▸ **PROVIDED TEXT**:

— Begin —

3. AUTO-CATALYTIC ENDOGENOUS REFLECTIVE ARCHITECTURE

To be equipped to learn natural language in situ in human society, an artificial agent needs to be endowed with many complex cognitive functions, including the ability to direct its own attention to the right things at the right time (cf. Ognibene et al. 2013) and relate sounds to contextual actions and cues. As it bootstraps its language knowledge (from possibly meager beginnings) it needs to be capable of classifying events based on its own incomplete knowledge of the world at any point in time, in a way that it can easily update its knowledge experience is gained. In our approach all knowledge is represented in a way that relates it to the passage of time. The architecture has no special sub-components that manage learning, attention, planning, dialogue, and so on; instead, communicative learning, planning, and execution are emergent processes that result from the same set of low-level processes: These are essentially the execution of fine-grained programs – models – that are automatically generated, are reusable and shared system-wide, collectively implementing functions that span across the entire scope of the system’s operation in its environment. For example, models generate both goals and predictions, some other programs monitor their success or failure and are thus able to reinforce the system’s confidence about their effectiveness. Learning a skill consists of learning models and their context and sequence of execution, which in AERA result from the assessment of models' performance and the detection of novelty (which is how the triggering of new models is implemented), both of which are low-level processes in our system. Bad models are discarded and/or replaced by better ones. High-level


processes (planning, attention, learning) influence each other reciprocally: For example, learning better models and sequences thereof improves planning; having good plans means that a system will direct its attention to more (goal-)relevant states, and this means in turn that learning is more likely to be focused on changes that impact the system’s mission (e.g. correct identification of novelty), which on average increases its chances of success. These high-level processes are dynamically coupled, via the low-level processes, as they both result from the execution of the models.

— End —

▸ **ENTRIES**:
— Begin —

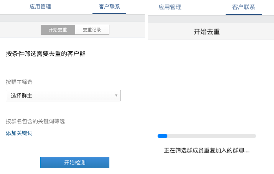Switch to 客户联系 tab in left panel

coord(109,7)
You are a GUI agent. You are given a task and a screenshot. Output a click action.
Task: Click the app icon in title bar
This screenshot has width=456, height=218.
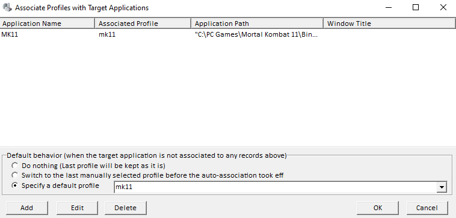[x=7, y=8]
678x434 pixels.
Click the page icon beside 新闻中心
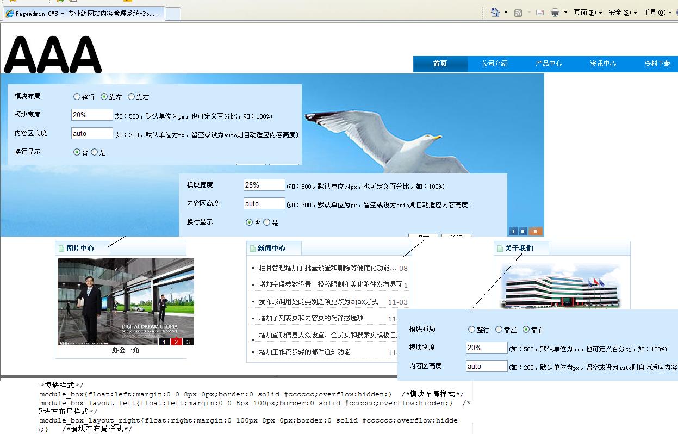coord(252,249)
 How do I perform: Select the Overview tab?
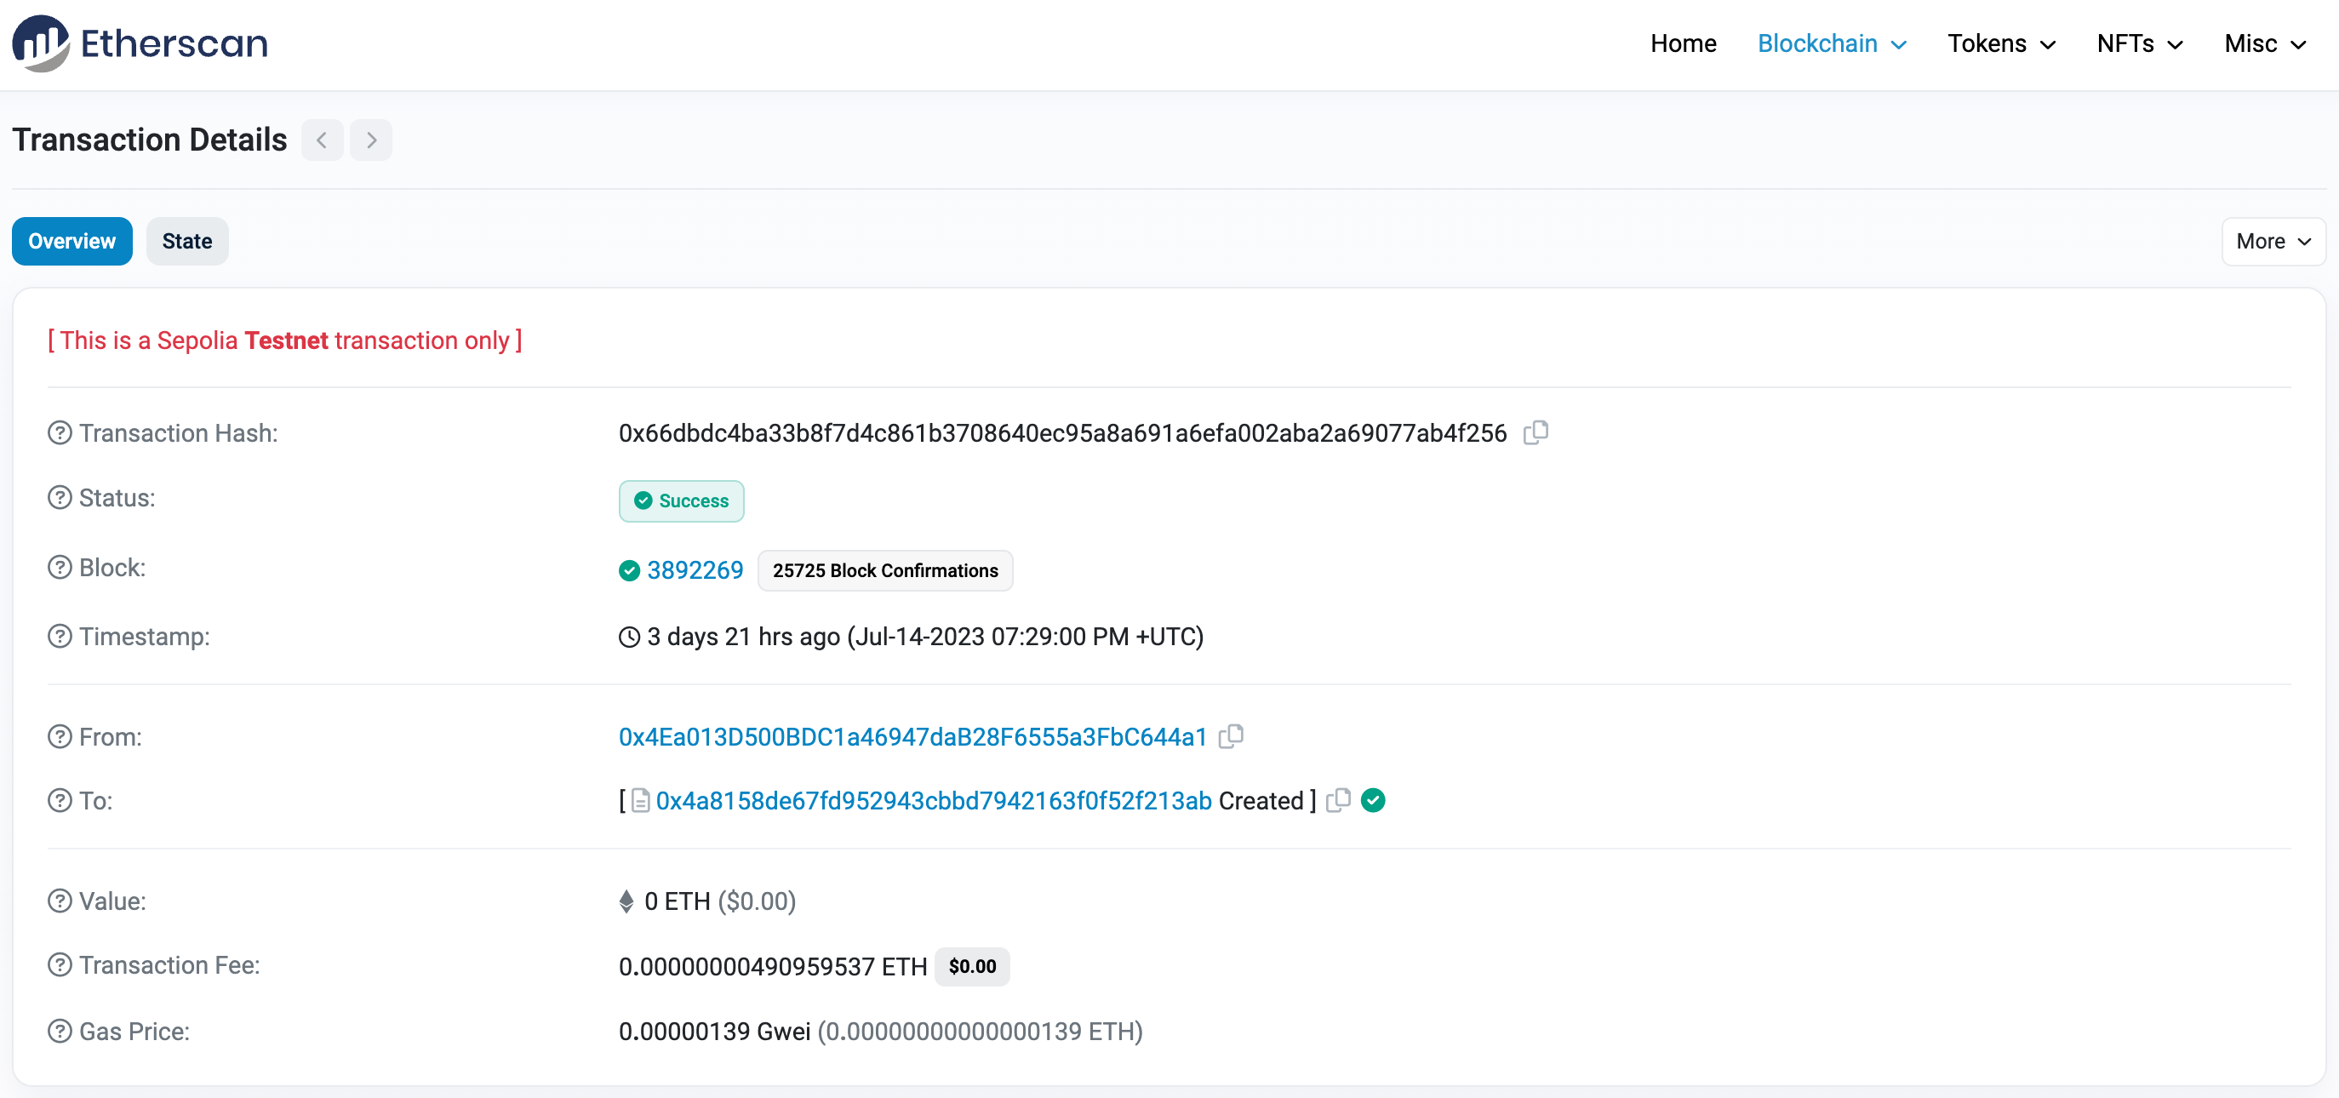pyautogui.click(x=72, y=242)
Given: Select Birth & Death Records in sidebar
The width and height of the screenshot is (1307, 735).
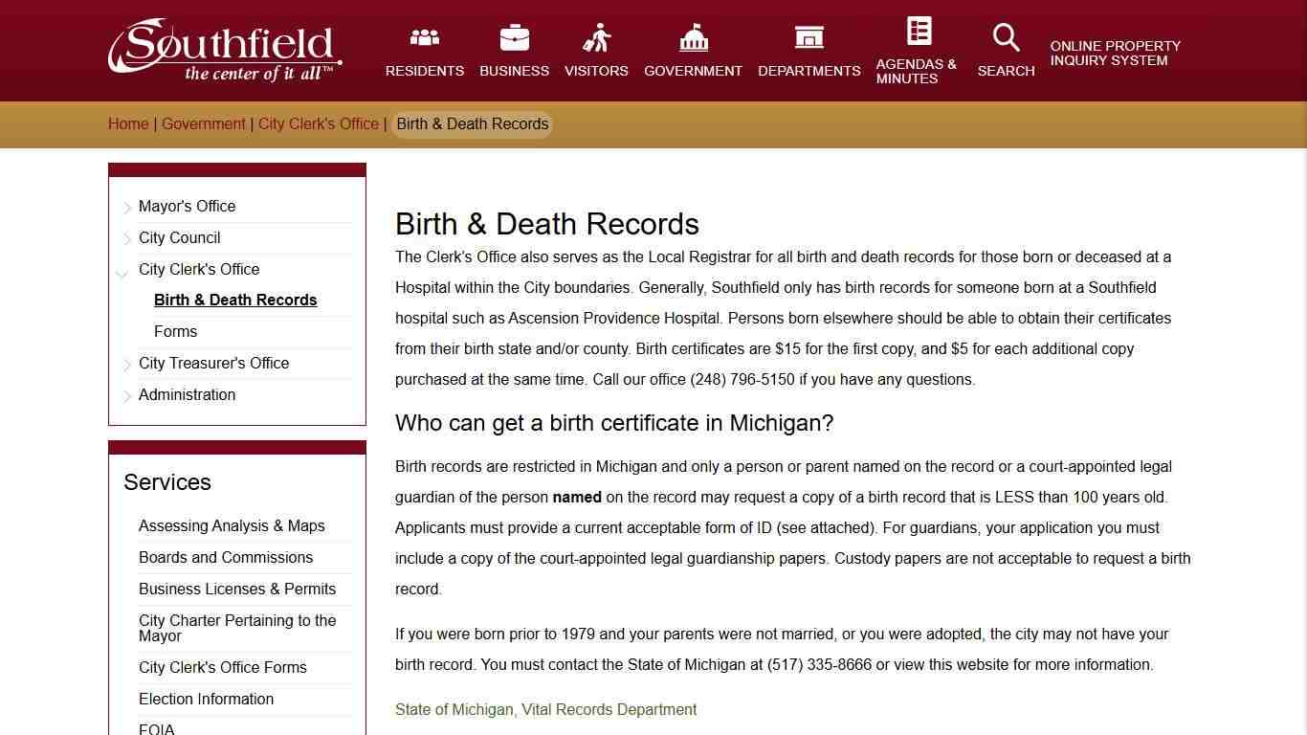Looking at the screenshot, I should coord(235,300).
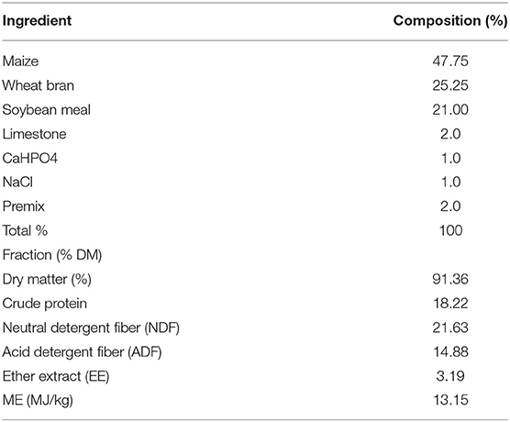
Task: Click the Total % value 100
Action: 450,230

— End —

▸ **REQUIREMENTS**:
1) In the passage on the auto-catalytic architecture, what two low-level processes produce the context and sequence of execution of models?
2) Output the part of the architecture passage between "processes (planning, attention, learning)" and "of the models.", inclusive.
3) Go on with the passage on the auto-catalytic reflective architecture, starting after its last sentence.
The material comes from a separate source.

▸ **ANSWERS TO THE EXERCISES**:
1) The assessment of models' performance and the detection of novelty.

2)
processes (planning, attention, learning) influence each other reciprocally: For example, learning better models and sequences thereof improves planning; having good plans means that a system will direct its attention to more (goal-)relevant states, and this means in turn that learning is more likely to be focused on changes that impact the system’s mission (e.g. correct identification of novelty), which on average increases its chances of success. These high-level processes are dynamically coupled, via the low-level processes, as they both result from the execution of the models.

3)
In our approach cognitive control results from the continual value-driven scheduling of reasoning jobs. In this approach high-level cognitive processes are grounded directly in the core operation of the machine resulting from two complementary control schemes. The first is top-down: Scheduling allocates resources by estimating the global value of the jobs at hand, and this judgment results directly from the products of cognition – goals and predictions. These are relevant and accurate to various extents, depending on the quality of the knowledge accumulated so far. As the latter improves over time, goals and predictions become more relevant and accurate, thus allowing the system to allocate its resources with a better judgment; the most important goals and the most useful/accurate predictions are considered first, the rest being saved for later processing or even discarded, thus saving resources. In that sense, cognition controls resource allocation. The second control scheme is bottom-up: Resource allocation controls cognition. Shall resources become scarce (which is virtually always the case in the system-environment-mission triples we target), scheduling narrows down the system’s attention to the most important goals/predictions the system can handle, trading scope for efficiency and therefore survivability – the system will only pay attention to the most promising (value-wise) inputs and inference possibilities. If the resources become more abundant the system will start considering goals and predictions of less immediate value.

AERA is data- and event-driven, meaning that the execution of code is triggered by matching patterns with inputs. The bootstrap code – the initial resource for the system – contains (among other things) drives and top-level models and top-level goals (drives). ('Code' refers to models (which constitute executable knowledge) that have either been given (as part of the bootstrap code) or learned by the system.) A drive is an “innate” goal given by the programmer whose semantics can also be those of a constraint; it is a goal whose payload is a fact that cannot be observed directly – think for example of the drive “keep operating successfully”: the environment does not produce explicit direct evidence of its achievement, but several indicators can be combined to infer it. A top-level model is hand-crafted for giving the system a way to entail the success (or failure) from an observable (such an observable could be “your owner gives you a reward”). As an AERA-based system is event-driven, drives and top-level models form together the system’s motivation, providing a top-down impetus for the system's running, while sensors provide an influx of data, driving its operation bottom-up. A complete description of AERA can be found in Nivel et al. (2013).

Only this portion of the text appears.